На следующее утро в поле, облепив новую копну, мы долго перебираем деревенские новости. В работе часто отдыхаем, десятиминутные перекуры затягиваются на час и даже больше. Говорим много, обо всем, откуда что и берется. За длинный еще по-летнему день у опушки леса прибавляются две скирды. Мне начинает казаться, что на большее мы не способны.

Солому в бригаде скирдуют две группы — наша и еще одна, в которой работает мой дружок Виталий. С ним мы встречаемся лишь по утрам, на конном дворе, перед тем как отправляться в поля.

На третий день утром, в ожидании остальных, мы сидим с Виталием в телеге, и я безразличным тоном спрашиваю:

— Сколько вчера поставили?

— Две. А вы?

— Тоже.

С вилами на плечах подходят Сидор Васильевич, Григорий, Максим, скирдоправы. Мужики закуривают, ведут негромкий разговор. Вот уже все в сборе. Бригадир делает распоряжения, переводя взгляд на каждого, к кому обращается. Нам, работающим на скирдовании, указание новое: «Вы сегодня все будете метать солому у леса. Там скорее надо поднять да трактор пустить».

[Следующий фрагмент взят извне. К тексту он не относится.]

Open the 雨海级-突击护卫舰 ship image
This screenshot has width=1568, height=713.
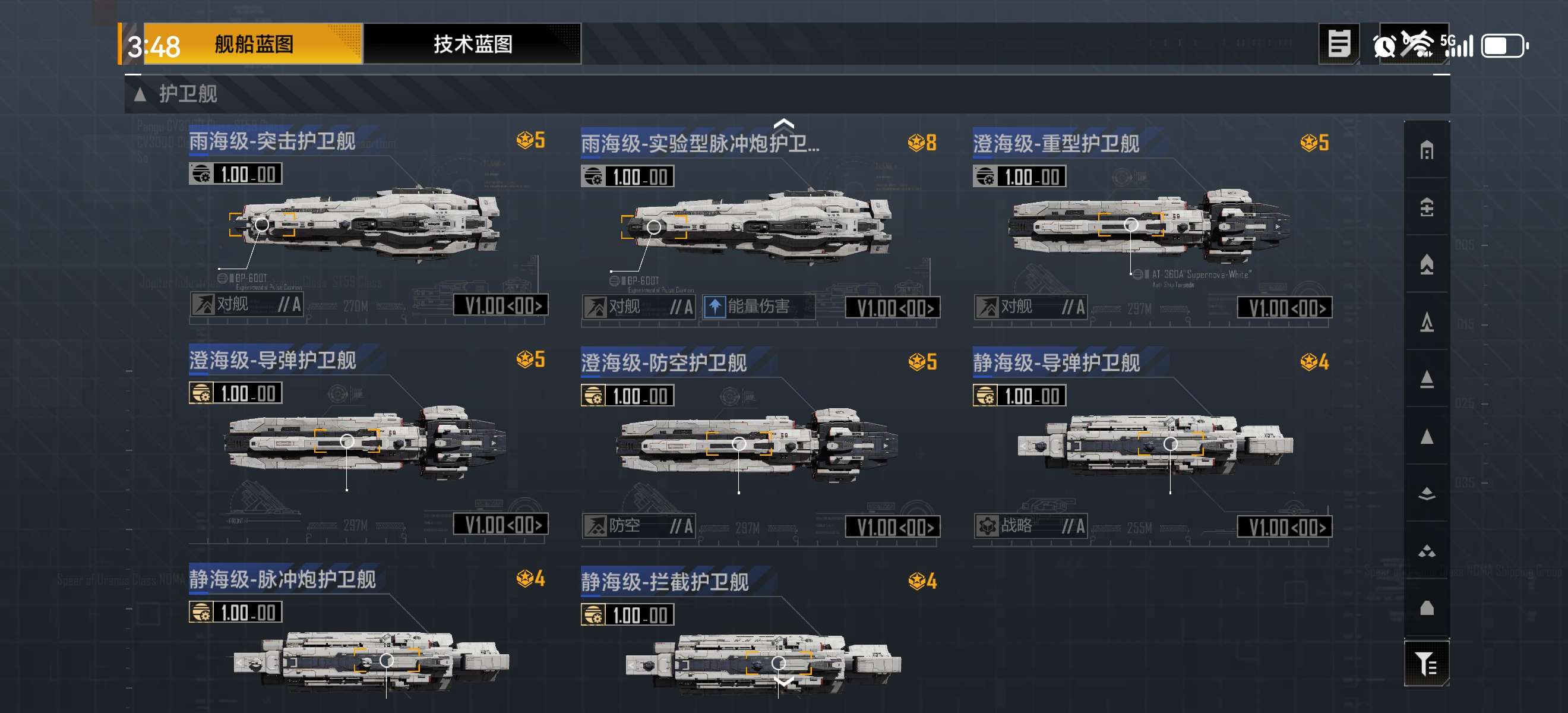pyautogui.click(x=365, y=225)
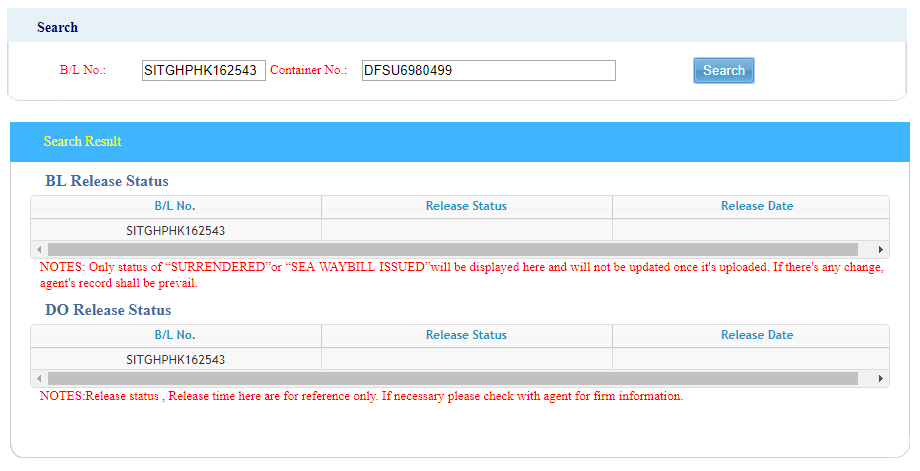This screenshot has width=920, height=471.
Task: Click Release Date header in DO Release table
Action: [x=756, y=335]
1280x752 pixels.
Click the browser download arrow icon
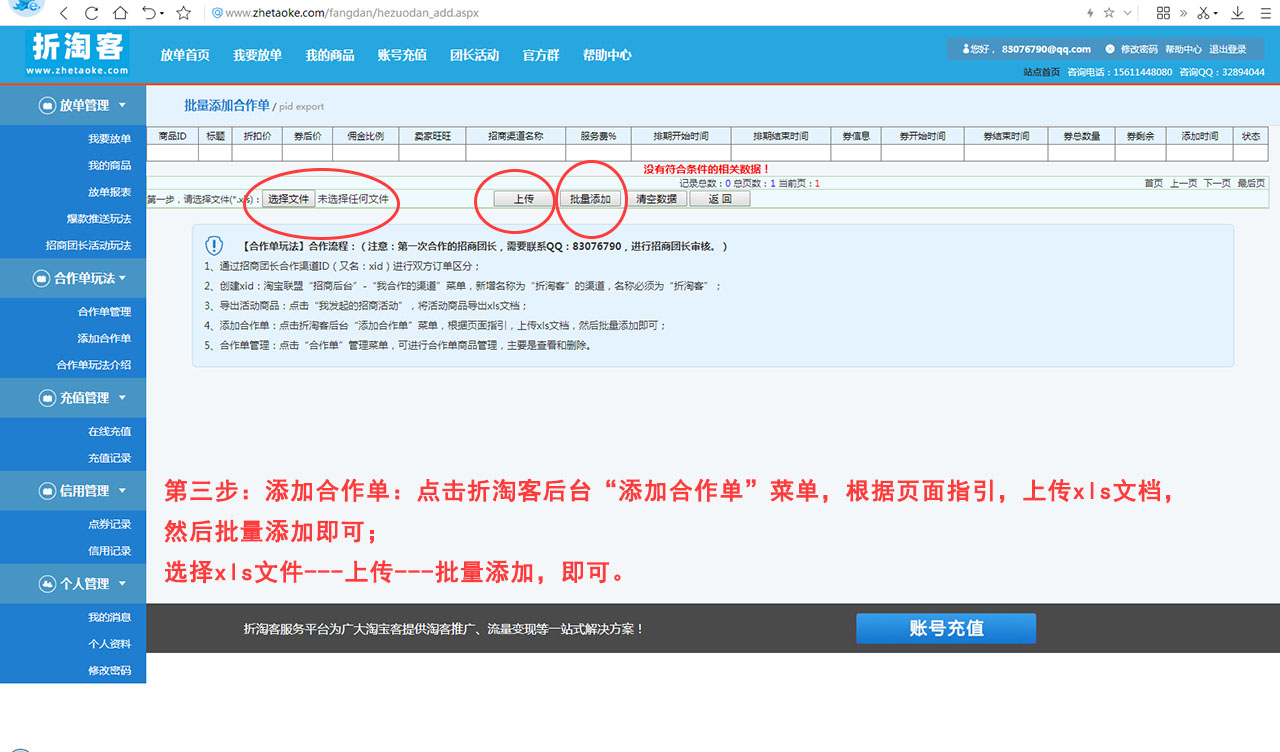[x=1238, y=13]
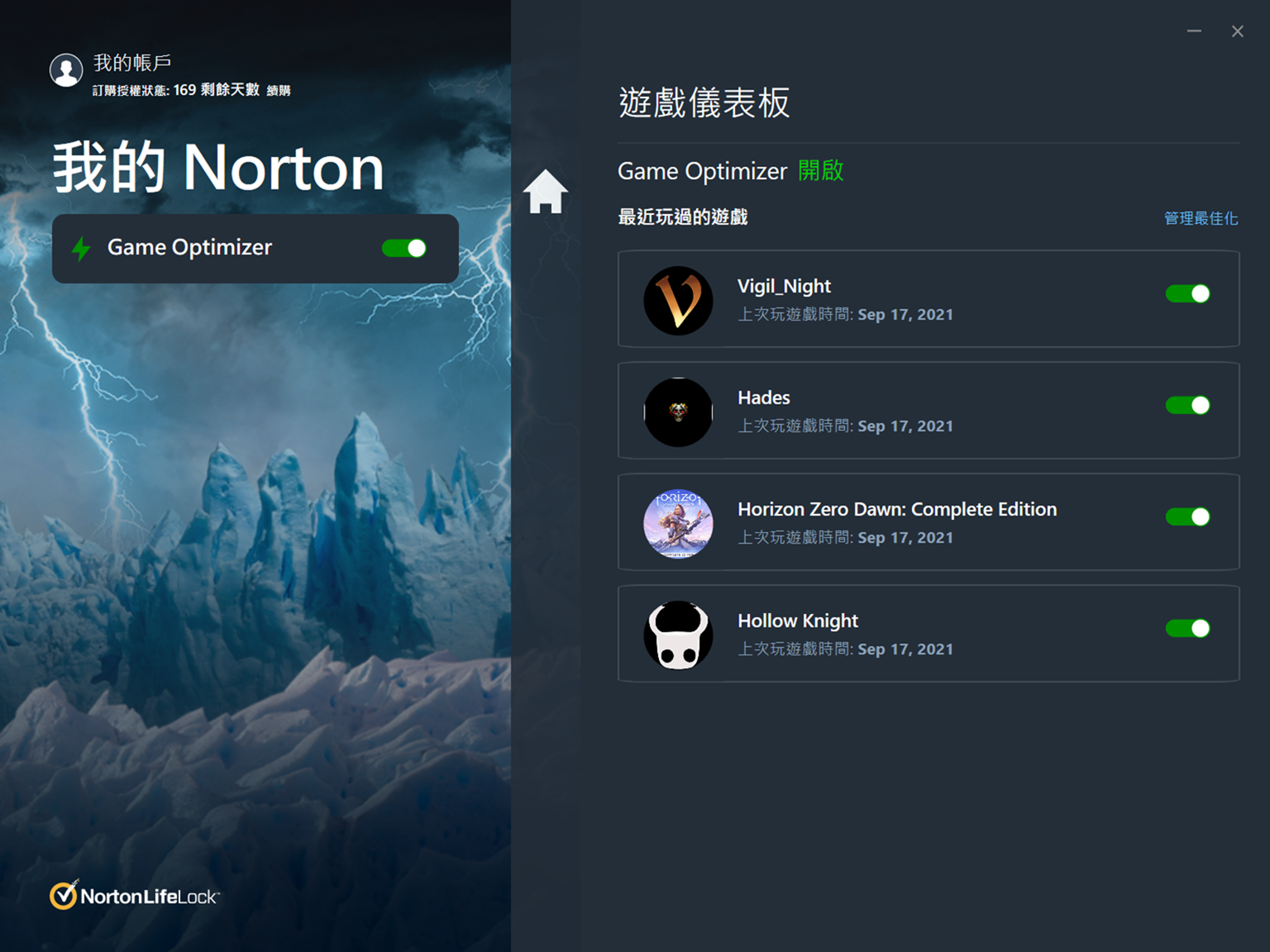Open the My Account profile icon
This screenshot has height=952, width=1270.
[66, 70]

Из деревни на этот раз уходим грудно, но на опушке молодого ельника делимся на две группы. По старой привычке наши хотят присесть, немного отдохнуть с дороги. И тут, словно сговорившись, мы оглядываемся на соседей. А они и не думают отдыхать, уже начали подтягивать в кучу копны для основания будущей скирды. Нам хорошо видно, как от натуги прогибается спина гнедого мерина, как он встряхивает густой рыжей гривой. Расправив плечи, поплевав на ладони, мы тоже приступаем к делу.

В нашем стане сегодня заметно оживление. Не шагом, как в прошлые дни, а рысью подъезжает к копнам коновод. А пока к нему подходят его помощники — девчата, он проворно соскакивает с коня, быстро опоясывает копну веревкой и свободный конец ее привязывает к гужу. Девчата просовывают под веревку черенки вил, чтобы она в пути не соскользнула и не развалила копну, звонко кричат: «Трогай!» У мальчика нет кнута, он понужает кобылу одними возгласами: «Айда, оп, оп!». Лошадь подается вперед, на задних ногах, на животе у нее взбухают вены — веревка натягивается струной. «Айда, оп, оп!» — криком помогает кобыле коновод, и копна трогается, медленно ползет по полю, похожая на черепаху. Подтянув ее к нам, мальчик и девочки отправляются за другой копной.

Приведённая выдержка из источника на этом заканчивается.